Lain halnya jika rumah dalam program Tapera sudah berwujud dan dapat ditinggali lalu gaji si pekerja dipotong 3% sebagai pembayaran atau tabungan ke pemerintah, mungkin masih dapat diterima. Lagipula sudah menjadi kewajiban pemerintah untuk menyediakan rumah secara terjangkau ataupun gratis, tanpa pemaksaan potongan. Pemerintah terkesan sedang terdesak mencari tambahan kas, hingga harus mengumpulkan uang rakyat yang kalau dikumpulkan potensinya mencapai trilyunan, tapi tak ingin menyebutnya sebagai pajak. Lalu bonusnya, pekerja yang menolak potongan Tapera diancam mendapat sanksi. Loh, tabungan, kok maksa?!

Masyarakat juga seperti kehilangan kepercayaan kepada pemerintah, mengingat program simpanan jangka panjang serupa yang berakhir menjadi bahan korupsi para pejabat. Lihatlah kembali kasus korupsi Asabri, Jiwasraya dan Taspen. Ditambah sistem kapitalisme sekuler yang diusung dalam kehidupan saat ini memberikan ruang yang leluasa kepada para tikus berdasi, pejabat tidak malu malu menggunakan uang yang bukan miliknya untuk kepentingan sendiri bahkan mengajak seluruh keluarganya hingga ke anak cucu. Mereka tidak mengenal halal dan haram. Hukuman bagi para pelaku KKN (Korupsi Kolusi dan Nepotisme) pun sama sekali tidak menjerakan, jauh lebih menakutkan hukuman maling ayam daripada hukuman koruptor yang merugikan negara trilyunan rupiah. Sangat wajar jika kita khawatir uang yang di ‘tabung’ tadi menghilang begitu saja.

Dalam sistem kapitalisme. Sudah menjadi hal yang biasa ketika Penguasa yang seharusnya menjadi pelayan rakyat malah memeras dan mencari untung dari rakyat, dengan berbagai macam dalih kebijakan. Sementara itu, hasil SDA yang berlimpah yang seharusnya bisa memenuhi kebutuhan dasar masyarakat malah lebih banyak masuk ke kantong pemilik modal, pengusaha sekaligus penguasa, dan lingkaran oligarki. Rakyat hanya kebagian pahitnya berbagai macam pungutan dan efek kerusakan alam.

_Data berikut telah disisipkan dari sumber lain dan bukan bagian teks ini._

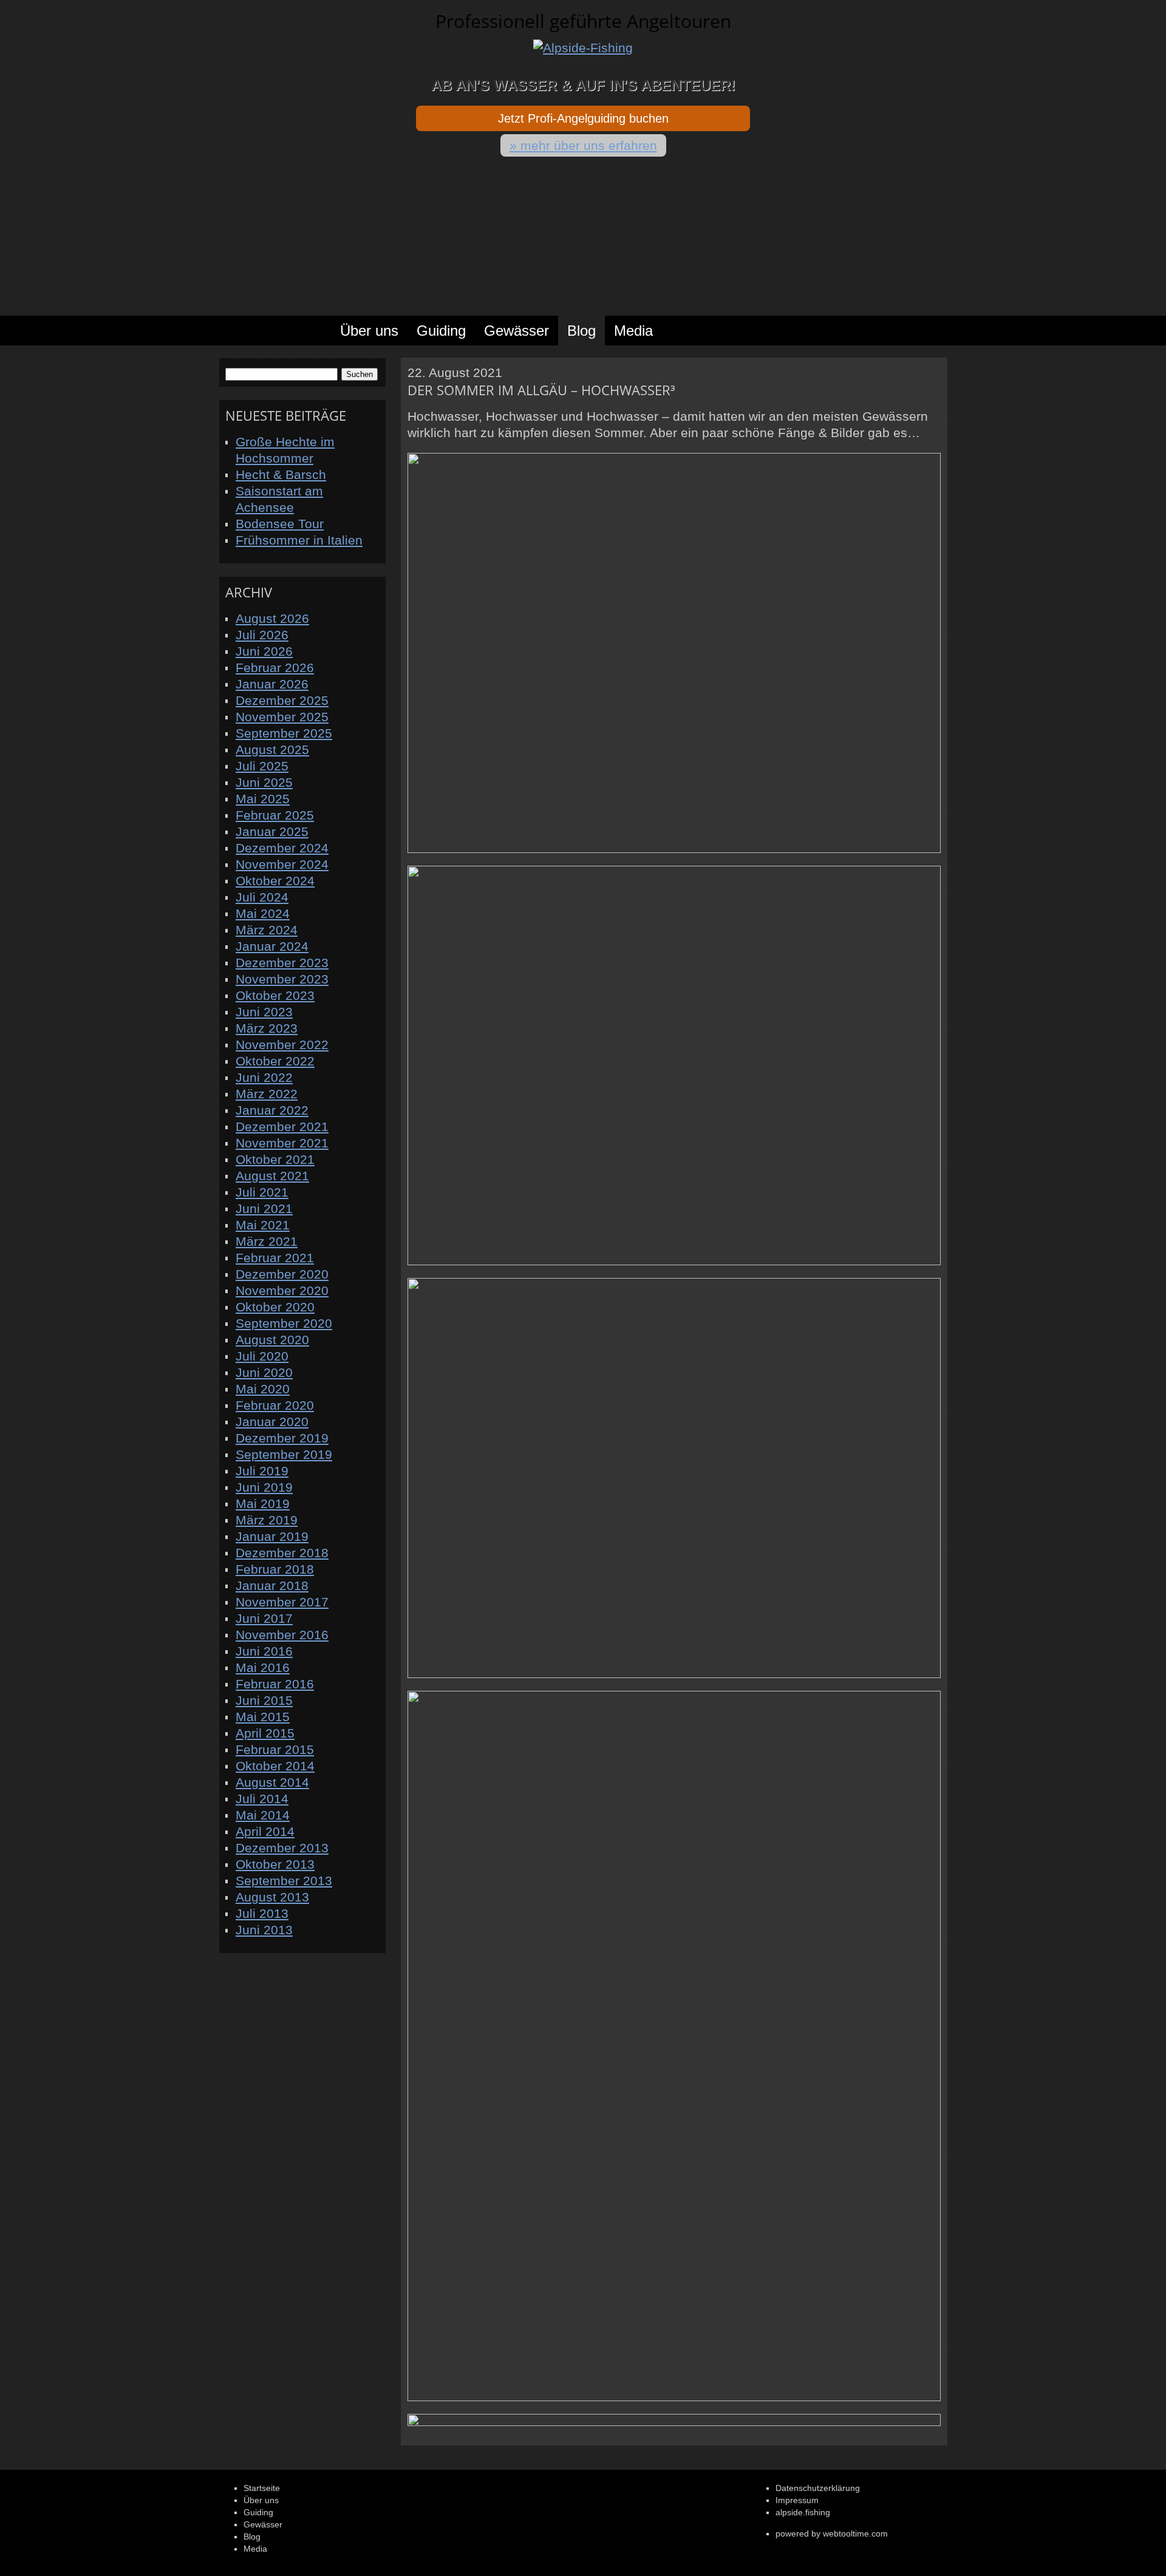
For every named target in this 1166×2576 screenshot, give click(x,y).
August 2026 (272, 618)
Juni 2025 (264, 782)
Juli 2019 (262, 1471)
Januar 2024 (272, 946)
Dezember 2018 (282, 1553)
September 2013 (284, 1881)
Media (633, 330)
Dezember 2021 (282, 1126)
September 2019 (284, 1454)
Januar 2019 (272, 1536)
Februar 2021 (275, 1258)
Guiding (441, 330)
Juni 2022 (264, 1077)
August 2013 (272, 1897)
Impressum (797, 2500)
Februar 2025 (275, 815)
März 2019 (267, 1520)
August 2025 (272, 749)
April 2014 (265, 1831)
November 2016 (282, 1635)
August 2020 (272, 1340)
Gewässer (516, 330)
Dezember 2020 (282, 1274)
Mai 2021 (263, 1225)
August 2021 (272, 1176)
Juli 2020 (262, 1356)
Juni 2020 (264, 1372)
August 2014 (272, 1782)
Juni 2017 (264, 1618)
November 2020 (282, 1290)
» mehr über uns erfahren (583, 145)
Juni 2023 (264, 1012)
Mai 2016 (263, 1667)
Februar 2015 (275, 1749)
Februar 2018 (275, 1569)
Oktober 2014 (275, 1766)
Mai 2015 (263, 1717)
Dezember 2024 (282, 848)
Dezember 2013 (282, 1848)
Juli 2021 (262, 1192)
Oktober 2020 (275, 1307)
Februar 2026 (275, 668)
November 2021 (282, 1143)
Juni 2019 (264, 1487)
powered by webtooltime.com (832, 2533)
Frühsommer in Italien (299, 540)
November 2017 (282, 1602)
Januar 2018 (272, 1585)
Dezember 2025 (282, 700)
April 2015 (265, 1733)
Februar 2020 (275, 1405)
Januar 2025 (272, 831)
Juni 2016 (264, 1651)
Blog (581, 330)
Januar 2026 (272, 684)
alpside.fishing (803, 2512)
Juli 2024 (262, 897)
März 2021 (267, 1241)
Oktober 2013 (275, 1864)
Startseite (270, 330)
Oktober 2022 (275, 1061)
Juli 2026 (262, 635)
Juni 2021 (264, 1208)
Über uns (369, 330)
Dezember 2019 (282, 1438)
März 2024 (267, 930)
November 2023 (282, 979)
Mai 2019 (263, 1504)
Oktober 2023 (275, 995)
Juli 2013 (262, 1913)
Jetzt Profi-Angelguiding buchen (583, 118)
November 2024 (282, 864)
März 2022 (267, 1094)
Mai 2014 (263, 1815)
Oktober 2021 (275, 1159)
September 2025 (284, 733)
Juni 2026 (264, 651)
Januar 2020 (272, 1422)
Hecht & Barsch (281, 474)
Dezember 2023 (282, 963)
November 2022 (282, 1045)
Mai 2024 (263, 913)
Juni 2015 (264, 1700)
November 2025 (282, 717)
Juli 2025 (262, 766)
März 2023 (267, 1028)
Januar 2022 (272, 1110)
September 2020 (284, 1323)
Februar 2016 (275, 1684)
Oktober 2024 (275, 881)
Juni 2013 (264, 1930)
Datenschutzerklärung (818, 2488)
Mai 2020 (263, 1389)
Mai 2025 (263, 799)
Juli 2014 (262, 1799)
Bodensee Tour (280, 524)
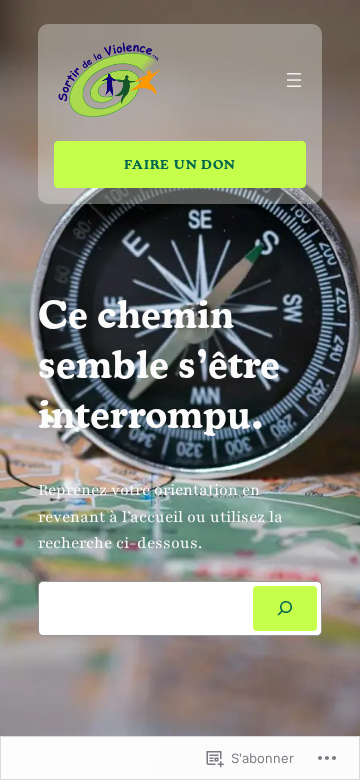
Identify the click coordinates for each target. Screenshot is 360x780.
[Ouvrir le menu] (294, 80)
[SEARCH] (285, 609)
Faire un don (180, 163)
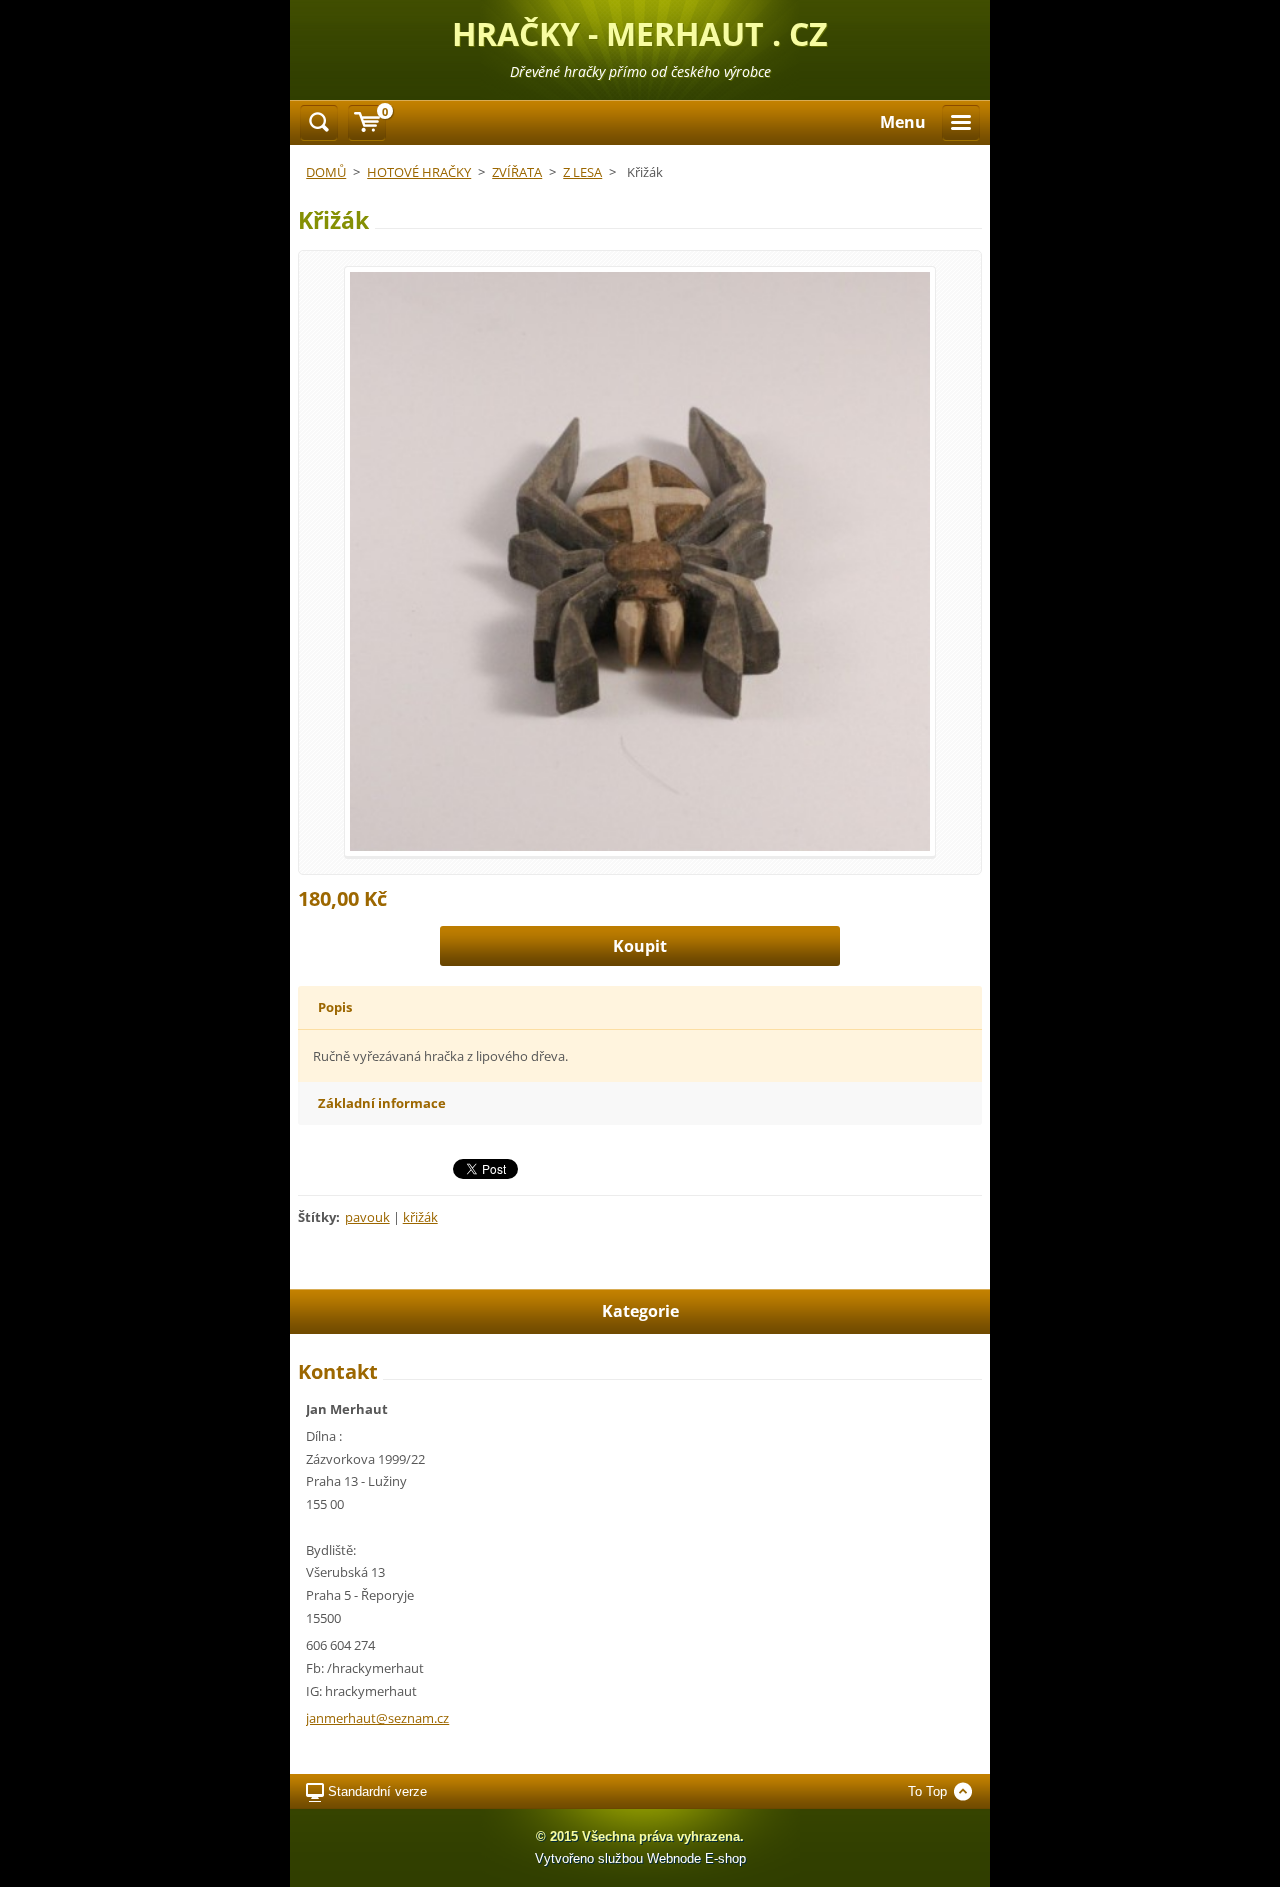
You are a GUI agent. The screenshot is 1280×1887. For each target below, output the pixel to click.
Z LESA (582, 172)
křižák (420, 1217)
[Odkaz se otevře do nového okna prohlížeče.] (639, 561)
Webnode (674, 1858)
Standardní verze (377, 1791)
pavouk (367, 1217)
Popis (335, 1007)
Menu (903, 122)
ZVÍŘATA (517, 172)
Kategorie (640, 1311)
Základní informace (382, 1103)
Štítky (317, 1217)
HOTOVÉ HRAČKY (419, 172)
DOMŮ (326, 172)
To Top (927, 1791)
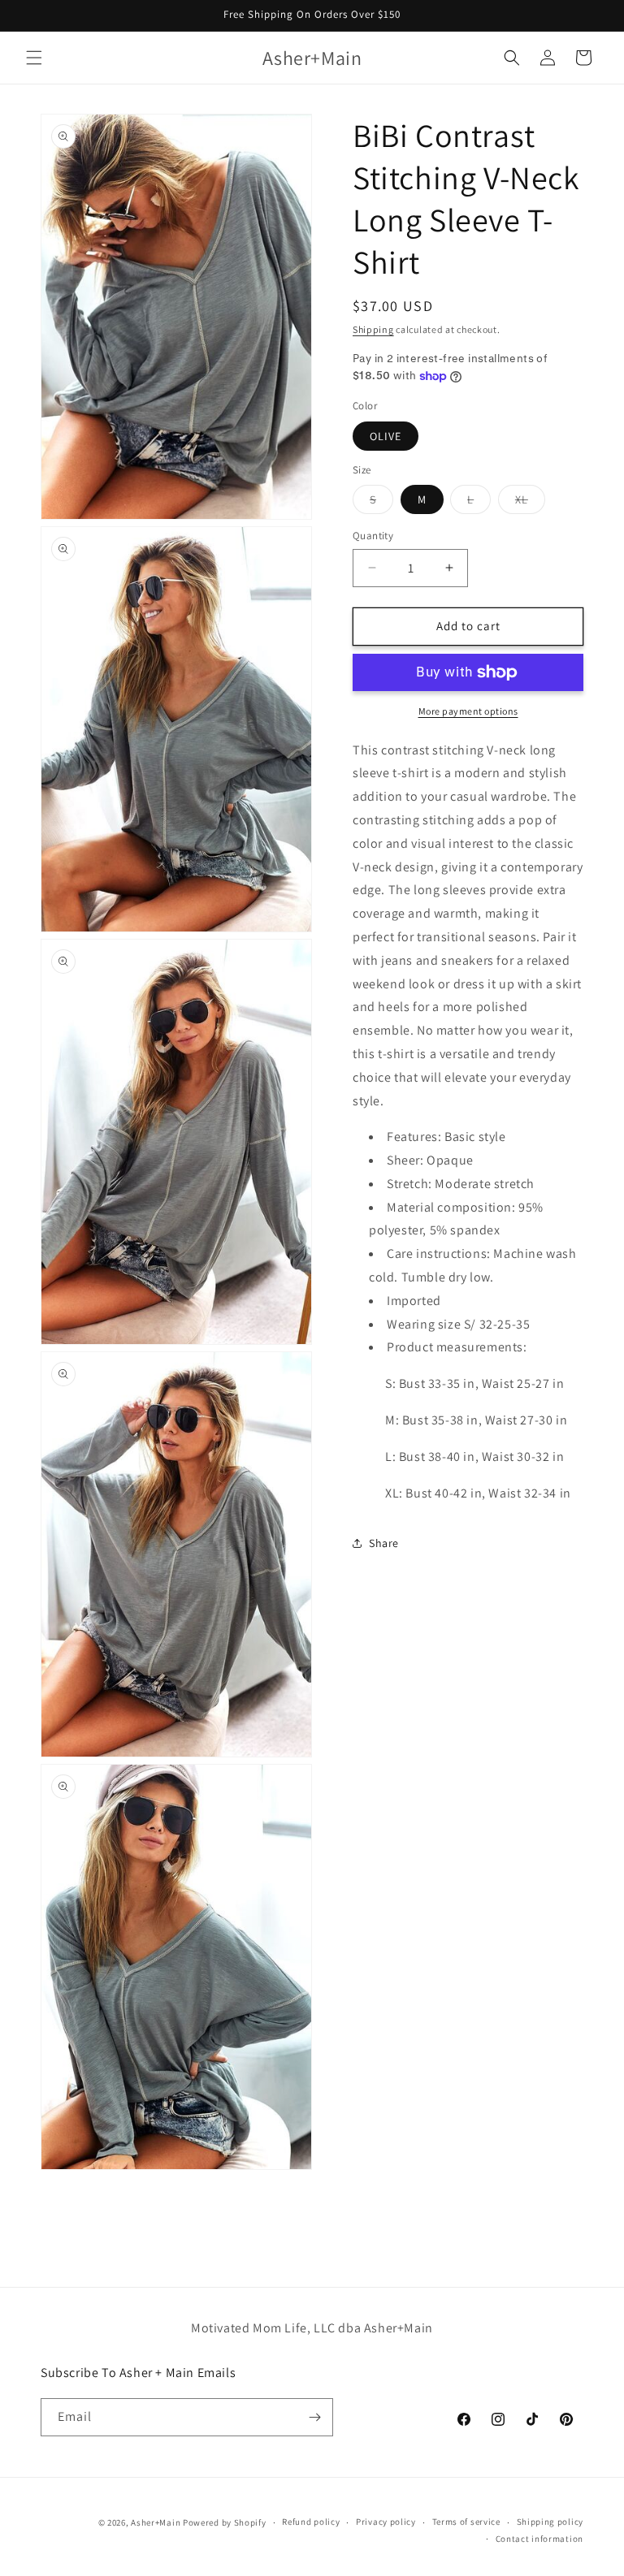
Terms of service (466, 2521)
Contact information (539, 2538)
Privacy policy (386, 2521)
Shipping (373, 329)
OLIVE (385, 436)
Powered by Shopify (224, 2522)
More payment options (468, 711)
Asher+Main (155, 2522)
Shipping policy (550, 2521)
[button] (34, 58)
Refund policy (311, 2521)
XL (530, 502)
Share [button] (384, 1543)
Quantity (373, 535)
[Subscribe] (314, 2417)
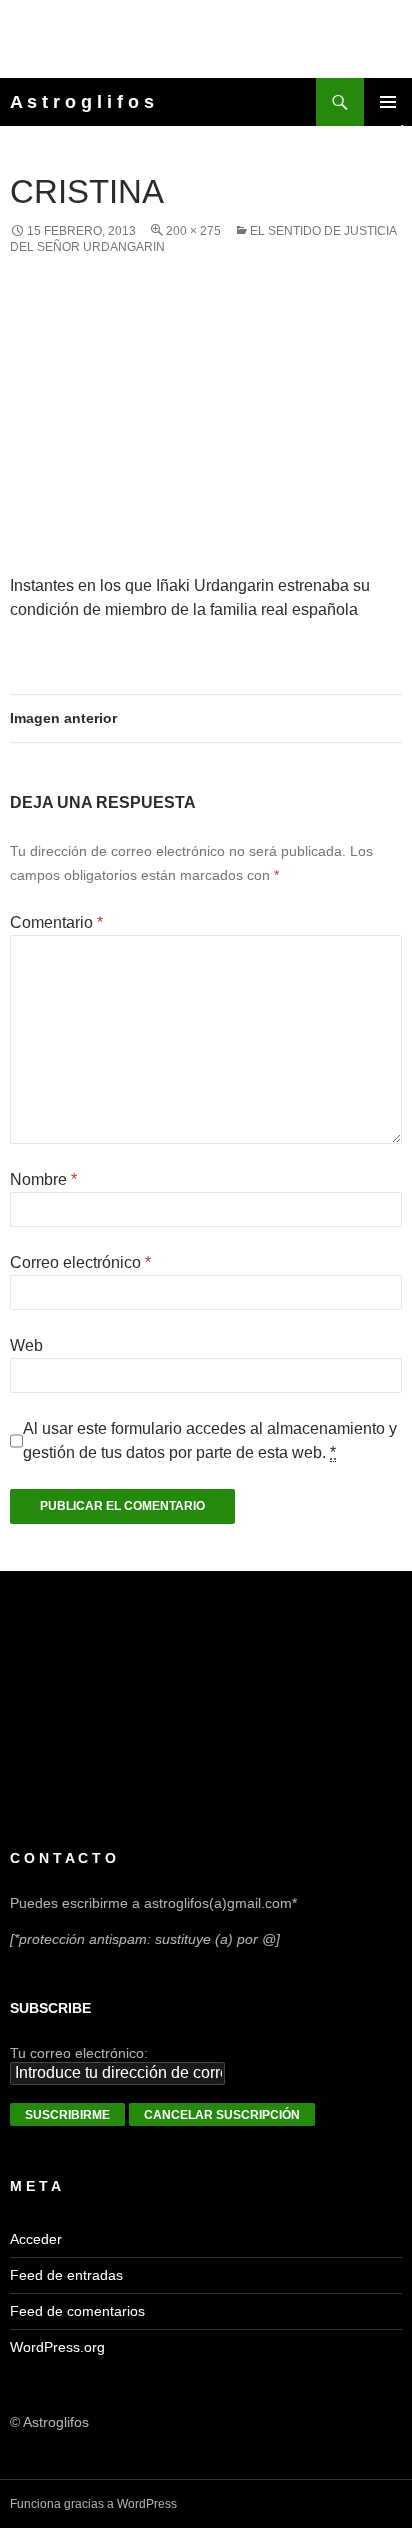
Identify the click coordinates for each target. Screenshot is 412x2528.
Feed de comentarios (77, 2311)
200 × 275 (193, 231)
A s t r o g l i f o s (82, 102)
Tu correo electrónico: (79, 2053)
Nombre (43, 1179)
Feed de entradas (66, 2275)
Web (26, 1345)
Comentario (56, 922)
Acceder (36, 2239)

Sementara itu, dalam Islam pemimpin bertanggung jawab dalam pemenuhan kebutuhan dasar, salah satunya rumah. Jika tidak bisa memenuhi secara gratis maka minimal membuat kebijakan agar harga pembelian lahan dan bangunan menjadi sangat terjangkau, tanpa pemaksaan potongan penghasilan. Dalam peradaban Islam, rumah bukan hanya sekedar tempat tinggal, tetapi juga merupakan kehormatan seseorang yang wajib dijaga dan dilindungi, Pemimpin atau Khalifah tidak hanya mengatur tentang penyediaan yang mudah, murah atau gratis. Tetapi juga membuat kebijakan tentang lokasi, ketinggian rumah, ventilasi, jumlah kamar hingga memastikan keamanan dan privasi.  Seorang Pemimpin yang bertakwa kepada Allah dan sadar kelak akan dimintai pertanggung jawaban atas amanah jabatan yang diemban,  tidak akan menjadikan kebutuhan dasar seperti pangan termasuk didalamnya bahan bakar, kesehatan, pendidikan, dan tempat tinggal sebagai ajang berbinis untuk mengeruk keuntungan.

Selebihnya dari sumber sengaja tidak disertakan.